In the examples above, health inequalities are measured in ratios and absolute differences, which are simple ways of measuring inequalities that tend to be well understood by many audiences. However, in some cases it might be better to use more complex methods to measure inequalities. For example, what if you wanted to compare more than two trusts or to look at a range of deprivation levels?
The World Health Organization describes complex measures of inequality as a ‘single number that is an expression of the amount of inequality existing across all subgroups of a population’ – examples include the concentration index and the slope index of inequality (for example, Marmot’s social gradient in health).
As measuring health inequalities becomes more important, it could be beneficial for more systems and organisations to use these complex measures of inequality.
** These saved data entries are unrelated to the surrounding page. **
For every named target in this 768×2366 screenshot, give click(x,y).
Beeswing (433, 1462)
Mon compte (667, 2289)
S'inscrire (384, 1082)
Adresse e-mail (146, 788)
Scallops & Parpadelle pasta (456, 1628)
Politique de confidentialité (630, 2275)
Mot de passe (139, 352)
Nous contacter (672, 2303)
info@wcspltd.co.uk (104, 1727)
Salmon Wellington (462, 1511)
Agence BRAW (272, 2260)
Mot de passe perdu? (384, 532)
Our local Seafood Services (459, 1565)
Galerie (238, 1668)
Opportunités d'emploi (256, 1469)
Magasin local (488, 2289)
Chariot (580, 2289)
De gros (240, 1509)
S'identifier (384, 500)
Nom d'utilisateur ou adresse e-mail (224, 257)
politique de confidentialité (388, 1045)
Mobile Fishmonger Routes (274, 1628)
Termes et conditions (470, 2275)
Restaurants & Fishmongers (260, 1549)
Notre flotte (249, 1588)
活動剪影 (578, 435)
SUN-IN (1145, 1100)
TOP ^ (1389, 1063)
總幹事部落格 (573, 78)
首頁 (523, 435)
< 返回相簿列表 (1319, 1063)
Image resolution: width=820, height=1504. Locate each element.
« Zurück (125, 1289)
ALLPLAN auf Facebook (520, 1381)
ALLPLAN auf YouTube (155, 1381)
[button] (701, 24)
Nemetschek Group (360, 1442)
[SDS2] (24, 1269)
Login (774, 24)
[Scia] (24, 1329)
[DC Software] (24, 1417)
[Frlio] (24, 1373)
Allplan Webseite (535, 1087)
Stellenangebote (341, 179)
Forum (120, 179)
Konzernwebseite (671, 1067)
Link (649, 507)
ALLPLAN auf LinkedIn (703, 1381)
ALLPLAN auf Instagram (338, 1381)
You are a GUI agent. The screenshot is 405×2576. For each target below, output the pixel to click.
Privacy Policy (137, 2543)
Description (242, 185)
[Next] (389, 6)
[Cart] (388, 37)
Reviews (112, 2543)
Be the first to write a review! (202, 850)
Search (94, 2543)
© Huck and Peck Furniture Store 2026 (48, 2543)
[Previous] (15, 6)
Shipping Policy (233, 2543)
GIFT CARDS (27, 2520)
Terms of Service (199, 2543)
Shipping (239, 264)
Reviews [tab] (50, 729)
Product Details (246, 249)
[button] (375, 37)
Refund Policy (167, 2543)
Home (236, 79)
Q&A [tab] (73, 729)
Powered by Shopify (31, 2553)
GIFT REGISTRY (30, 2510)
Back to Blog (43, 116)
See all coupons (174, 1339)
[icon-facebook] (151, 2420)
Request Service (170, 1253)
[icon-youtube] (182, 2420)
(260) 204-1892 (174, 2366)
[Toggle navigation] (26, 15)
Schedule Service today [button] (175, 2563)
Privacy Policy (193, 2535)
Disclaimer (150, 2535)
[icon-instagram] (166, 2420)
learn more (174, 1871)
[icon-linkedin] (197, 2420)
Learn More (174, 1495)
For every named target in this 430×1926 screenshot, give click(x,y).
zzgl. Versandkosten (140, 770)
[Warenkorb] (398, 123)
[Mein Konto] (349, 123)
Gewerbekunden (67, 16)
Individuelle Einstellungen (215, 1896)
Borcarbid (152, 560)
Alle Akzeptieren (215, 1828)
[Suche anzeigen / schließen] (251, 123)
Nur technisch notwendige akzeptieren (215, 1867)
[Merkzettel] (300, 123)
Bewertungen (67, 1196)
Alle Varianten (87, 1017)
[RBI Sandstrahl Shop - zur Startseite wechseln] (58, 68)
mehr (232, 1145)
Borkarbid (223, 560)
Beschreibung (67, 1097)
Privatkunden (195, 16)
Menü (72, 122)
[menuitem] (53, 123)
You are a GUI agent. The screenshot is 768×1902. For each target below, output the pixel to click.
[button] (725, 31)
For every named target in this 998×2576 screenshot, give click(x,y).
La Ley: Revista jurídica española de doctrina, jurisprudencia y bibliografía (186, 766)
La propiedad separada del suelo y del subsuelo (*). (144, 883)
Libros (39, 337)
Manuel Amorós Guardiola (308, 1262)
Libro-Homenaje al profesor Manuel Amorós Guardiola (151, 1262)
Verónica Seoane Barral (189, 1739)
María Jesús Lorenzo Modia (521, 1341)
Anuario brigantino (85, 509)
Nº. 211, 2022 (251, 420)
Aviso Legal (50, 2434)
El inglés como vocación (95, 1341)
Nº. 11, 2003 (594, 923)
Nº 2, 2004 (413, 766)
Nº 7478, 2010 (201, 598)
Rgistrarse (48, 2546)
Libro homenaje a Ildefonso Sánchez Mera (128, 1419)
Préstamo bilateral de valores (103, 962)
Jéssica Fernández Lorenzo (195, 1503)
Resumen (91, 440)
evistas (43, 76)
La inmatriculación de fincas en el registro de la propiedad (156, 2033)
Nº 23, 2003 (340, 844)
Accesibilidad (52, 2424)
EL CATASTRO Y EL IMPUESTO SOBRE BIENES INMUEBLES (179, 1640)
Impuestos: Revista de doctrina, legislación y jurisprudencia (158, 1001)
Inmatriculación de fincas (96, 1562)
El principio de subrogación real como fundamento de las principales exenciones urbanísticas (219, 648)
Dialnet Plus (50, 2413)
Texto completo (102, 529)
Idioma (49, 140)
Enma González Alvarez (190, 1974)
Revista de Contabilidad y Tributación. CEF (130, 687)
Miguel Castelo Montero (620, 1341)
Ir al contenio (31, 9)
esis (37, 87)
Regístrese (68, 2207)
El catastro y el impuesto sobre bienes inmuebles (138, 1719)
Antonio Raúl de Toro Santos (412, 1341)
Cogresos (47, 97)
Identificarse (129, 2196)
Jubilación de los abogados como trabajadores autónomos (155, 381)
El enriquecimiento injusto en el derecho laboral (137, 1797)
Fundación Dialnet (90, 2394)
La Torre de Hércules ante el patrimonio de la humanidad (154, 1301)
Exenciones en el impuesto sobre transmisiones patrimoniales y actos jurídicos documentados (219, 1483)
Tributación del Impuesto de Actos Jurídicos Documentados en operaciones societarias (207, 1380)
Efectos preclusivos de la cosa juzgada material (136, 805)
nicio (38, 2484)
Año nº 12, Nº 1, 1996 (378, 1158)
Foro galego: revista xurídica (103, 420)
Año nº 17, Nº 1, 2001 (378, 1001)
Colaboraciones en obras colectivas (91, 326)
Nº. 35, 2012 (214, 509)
They take slightly longer for analytical teams to calculate, but they are useful for leaders who want a more comprehensive view of how inequalities are changing over time or how their inequalities compare with others.
The main purpose of these questions is to add depth to conversations around addressing health inequalities. Asking these questions will help ensure leaders obtain the data they need to set objectives and priorities for addressing health inequalities – and that they have the correct data to accurately assess progress and make meaningful comparisons between different areas.
These are just a few examples based on elective waiting lists; there are many more questions that could be asked around elective waiting list data and other types of inequalities. Not everyone needs to be an expert in health inequalities statistics, but being able to ask the right questions can help leaders make better decisions on addressing health inequalities.